We were asked by Kathy & Neville to help get their boat, Riptide, onto dry dock for maintenence.  We thought this would be interesting as we had not experienced seeing a boat lifted onto dry dock.  After arriving at their Marina berth I became a deck hand, and after releasing from the dock we motored around to the cradle lift. 

Over the next few days we popped down and helped out where we could - sanding down, priming and painting.
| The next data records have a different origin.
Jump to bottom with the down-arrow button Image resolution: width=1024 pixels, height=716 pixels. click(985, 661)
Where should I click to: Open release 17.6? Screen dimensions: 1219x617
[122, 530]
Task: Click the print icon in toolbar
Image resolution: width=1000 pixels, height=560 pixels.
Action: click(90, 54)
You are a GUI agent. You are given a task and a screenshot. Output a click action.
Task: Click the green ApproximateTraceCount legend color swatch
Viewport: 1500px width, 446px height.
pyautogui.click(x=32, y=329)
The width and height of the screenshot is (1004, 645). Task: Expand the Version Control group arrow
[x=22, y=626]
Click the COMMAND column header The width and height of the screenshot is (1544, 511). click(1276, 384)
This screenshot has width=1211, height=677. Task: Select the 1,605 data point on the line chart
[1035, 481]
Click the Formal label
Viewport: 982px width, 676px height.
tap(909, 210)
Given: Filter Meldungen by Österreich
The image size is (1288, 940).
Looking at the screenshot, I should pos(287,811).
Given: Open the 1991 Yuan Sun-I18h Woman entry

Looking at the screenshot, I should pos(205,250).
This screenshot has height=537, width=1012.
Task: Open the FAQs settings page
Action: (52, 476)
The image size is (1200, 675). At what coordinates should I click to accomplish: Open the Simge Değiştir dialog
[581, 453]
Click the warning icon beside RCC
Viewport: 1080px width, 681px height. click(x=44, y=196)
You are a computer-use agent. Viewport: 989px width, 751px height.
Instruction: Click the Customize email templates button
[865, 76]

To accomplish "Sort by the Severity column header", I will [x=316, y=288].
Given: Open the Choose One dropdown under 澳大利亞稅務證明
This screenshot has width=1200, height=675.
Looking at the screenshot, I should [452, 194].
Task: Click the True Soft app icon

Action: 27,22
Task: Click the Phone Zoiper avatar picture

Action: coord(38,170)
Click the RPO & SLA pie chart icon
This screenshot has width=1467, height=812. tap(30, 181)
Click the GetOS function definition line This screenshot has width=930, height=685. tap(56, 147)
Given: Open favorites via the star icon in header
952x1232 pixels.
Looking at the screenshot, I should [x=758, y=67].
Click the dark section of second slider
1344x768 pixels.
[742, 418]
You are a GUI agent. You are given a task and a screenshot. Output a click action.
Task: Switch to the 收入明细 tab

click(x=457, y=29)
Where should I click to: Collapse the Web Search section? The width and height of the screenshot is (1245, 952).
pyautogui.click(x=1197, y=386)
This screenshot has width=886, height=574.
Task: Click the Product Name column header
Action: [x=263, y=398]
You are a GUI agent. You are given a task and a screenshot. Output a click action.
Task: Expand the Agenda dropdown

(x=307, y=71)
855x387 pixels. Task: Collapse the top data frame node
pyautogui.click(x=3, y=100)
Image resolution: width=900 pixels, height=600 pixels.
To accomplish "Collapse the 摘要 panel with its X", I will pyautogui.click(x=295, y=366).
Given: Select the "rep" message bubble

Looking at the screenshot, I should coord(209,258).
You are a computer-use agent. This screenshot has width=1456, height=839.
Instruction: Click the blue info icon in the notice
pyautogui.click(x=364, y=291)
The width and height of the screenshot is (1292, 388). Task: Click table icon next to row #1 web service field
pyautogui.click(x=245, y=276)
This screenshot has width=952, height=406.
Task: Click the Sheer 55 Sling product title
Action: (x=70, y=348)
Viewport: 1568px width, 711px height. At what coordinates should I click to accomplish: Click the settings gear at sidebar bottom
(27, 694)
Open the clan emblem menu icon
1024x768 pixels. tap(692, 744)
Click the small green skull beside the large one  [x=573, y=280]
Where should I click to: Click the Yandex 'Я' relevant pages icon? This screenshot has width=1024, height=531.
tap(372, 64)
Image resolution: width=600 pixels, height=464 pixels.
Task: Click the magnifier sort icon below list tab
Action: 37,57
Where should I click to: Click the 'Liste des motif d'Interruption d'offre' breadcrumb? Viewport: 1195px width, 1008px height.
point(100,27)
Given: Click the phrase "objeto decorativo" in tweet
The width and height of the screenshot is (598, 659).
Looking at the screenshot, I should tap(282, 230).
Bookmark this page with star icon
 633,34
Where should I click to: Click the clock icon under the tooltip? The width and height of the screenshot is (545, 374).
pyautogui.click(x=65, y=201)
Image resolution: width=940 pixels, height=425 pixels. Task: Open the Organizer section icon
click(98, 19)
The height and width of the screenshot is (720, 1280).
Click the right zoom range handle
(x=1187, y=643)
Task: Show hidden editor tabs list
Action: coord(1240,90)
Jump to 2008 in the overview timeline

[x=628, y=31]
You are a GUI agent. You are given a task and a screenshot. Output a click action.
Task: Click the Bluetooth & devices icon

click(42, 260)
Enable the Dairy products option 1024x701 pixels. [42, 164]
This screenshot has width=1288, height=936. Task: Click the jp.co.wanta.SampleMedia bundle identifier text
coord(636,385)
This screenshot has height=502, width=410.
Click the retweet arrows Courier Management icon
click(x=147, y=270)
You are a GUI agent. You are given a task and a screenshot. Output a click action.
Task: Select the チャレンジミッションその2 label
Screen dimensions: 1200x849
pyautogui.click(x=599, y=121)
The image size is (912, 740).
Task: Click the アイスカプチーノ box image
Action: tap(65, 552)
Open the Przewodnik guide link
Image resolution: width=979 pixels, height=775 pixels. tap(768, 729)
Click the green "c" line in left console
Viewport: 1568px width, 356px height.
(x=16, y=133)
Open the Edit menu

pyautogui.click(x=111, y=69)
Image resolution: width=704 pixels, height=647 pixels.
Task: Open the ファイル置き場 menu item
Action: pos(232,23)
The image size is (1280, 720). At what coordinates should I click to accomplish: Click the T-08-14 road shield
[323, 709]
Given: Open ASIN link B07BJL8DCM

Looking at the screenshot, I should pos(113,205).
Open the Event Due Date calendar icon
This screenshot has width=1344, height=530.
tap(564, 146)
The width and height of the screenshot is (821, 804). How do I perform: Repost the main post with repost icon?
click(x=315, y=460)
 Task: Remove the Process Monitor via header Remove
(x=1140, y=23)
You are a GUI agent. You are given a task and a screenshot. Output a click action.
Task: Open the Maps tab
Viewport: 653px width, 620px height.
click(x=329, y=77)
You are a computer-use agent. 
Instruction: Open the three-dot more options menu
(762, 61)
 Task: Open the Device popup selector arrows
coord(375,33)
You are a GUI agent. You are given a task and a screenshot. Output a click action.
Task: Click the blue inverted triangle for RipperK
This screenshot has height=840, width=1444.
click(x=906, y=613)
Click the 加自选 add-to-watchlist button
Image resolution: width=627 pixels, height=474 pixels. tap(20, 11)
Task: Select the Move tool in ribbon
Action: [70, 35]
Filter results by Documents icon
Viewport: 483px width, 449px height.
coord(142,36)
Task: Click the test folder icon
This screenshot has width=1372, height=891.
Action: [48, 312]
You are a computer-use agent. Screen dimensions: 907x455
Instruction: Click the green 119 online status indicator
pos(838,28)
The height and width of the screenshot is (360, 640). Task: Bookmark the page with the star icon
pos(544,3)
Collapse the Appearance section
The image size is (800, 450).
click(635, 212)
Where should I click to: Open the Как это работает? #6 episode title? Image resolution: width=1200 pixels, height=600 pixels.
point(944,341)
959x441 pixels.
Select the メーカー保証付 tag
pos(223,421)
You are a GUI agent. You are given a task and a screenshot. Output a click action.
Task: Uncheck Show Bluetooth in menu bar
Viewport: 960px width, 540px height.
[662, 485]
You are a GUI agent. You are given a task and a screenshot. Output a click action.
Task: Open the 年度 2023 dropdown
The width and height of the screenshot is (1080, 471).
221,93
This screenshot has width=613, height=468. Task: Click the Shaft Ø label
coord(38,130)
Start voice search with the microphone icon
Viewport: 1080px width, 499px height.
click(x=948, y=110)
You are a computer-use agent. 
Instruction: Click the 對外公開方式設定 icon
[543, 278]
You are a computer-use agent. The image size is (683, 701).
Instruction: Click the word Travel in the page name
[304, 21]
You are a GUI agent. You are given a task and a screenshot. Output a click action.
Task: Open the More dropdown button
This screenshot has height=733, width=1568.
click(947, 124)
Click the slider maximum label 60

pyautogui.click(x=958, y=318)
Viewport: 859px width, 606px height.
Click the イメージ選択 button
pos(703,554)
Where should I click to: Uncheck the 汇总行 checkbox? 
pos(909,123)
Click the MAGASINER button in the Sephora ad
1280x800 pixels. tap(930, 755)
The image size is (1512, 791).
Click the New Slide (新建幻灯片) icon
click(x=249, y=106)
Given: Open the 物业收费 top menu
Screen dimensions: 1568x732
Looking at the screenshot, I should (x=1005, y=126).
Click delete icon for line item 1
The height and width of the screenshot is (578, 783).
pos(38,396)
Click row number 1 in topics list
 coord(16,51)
Did have a habit of turning up around coffee time, only to make sure they stopped for a break! 

The boat looked great going back into the water - Neville & Kathy had worked constantly for 5 days doing maintenance and giving her a fresh coat of paint.  During this time the weather stayed fine and warm which they had not experienced when doing previous dry docking, so were really happy they were able to get the work done with no rain interruption. 

We were fortunate to be invited out on the first outing after the maintenance was completed.


Releasing the moorings

Boat being lifted out of the water 

High pressure cleaning to get scale off hull

Riptide being positioned on the dry dock cradle where maintennce work can be done

Before I knew it I was working on the hull

With a fresh coat of paint and maintenance completed  it was time to go back in the water
Went out for an afternoon fishing trip in Tauranga Harbour and experienced nice weather and successful fishing - even pulling in a double header!
Enjoying the ride and harbour view on way to a fishing spot 

Helen supervised the fishing!

Successful afternoon fishing 

Check out these little babies - Kahawai which were smoked and enjoyed for dinner! 



21 April, 2017

Taupo

From Wai-O-Tapu Thermal Wonderland we continued along SH5 to Taupo. The town is situated on the northern side of Lake Taupo. As we needed to be back in Tauranga that evening we decided to have lunch overlooking the lake and a quick look around before heading back along SH 1 through Tokoroa and Putaruru then turning of the highway to cross the Kaimai Range back to Tauranga. Lake Taupo is a major tourist destination offering many activities including parasailing, jet boat rides, trout fishing.

Taupo and Lake Taupo (Taupomoana)


Very pleasant down by the lake

One of the attractions was this golf hole in one. If you got a hole in one on the pontoon you would win $10,000. This chap gave it a good go and was landing on the pontoon on many occasions,  but walked away empty handed.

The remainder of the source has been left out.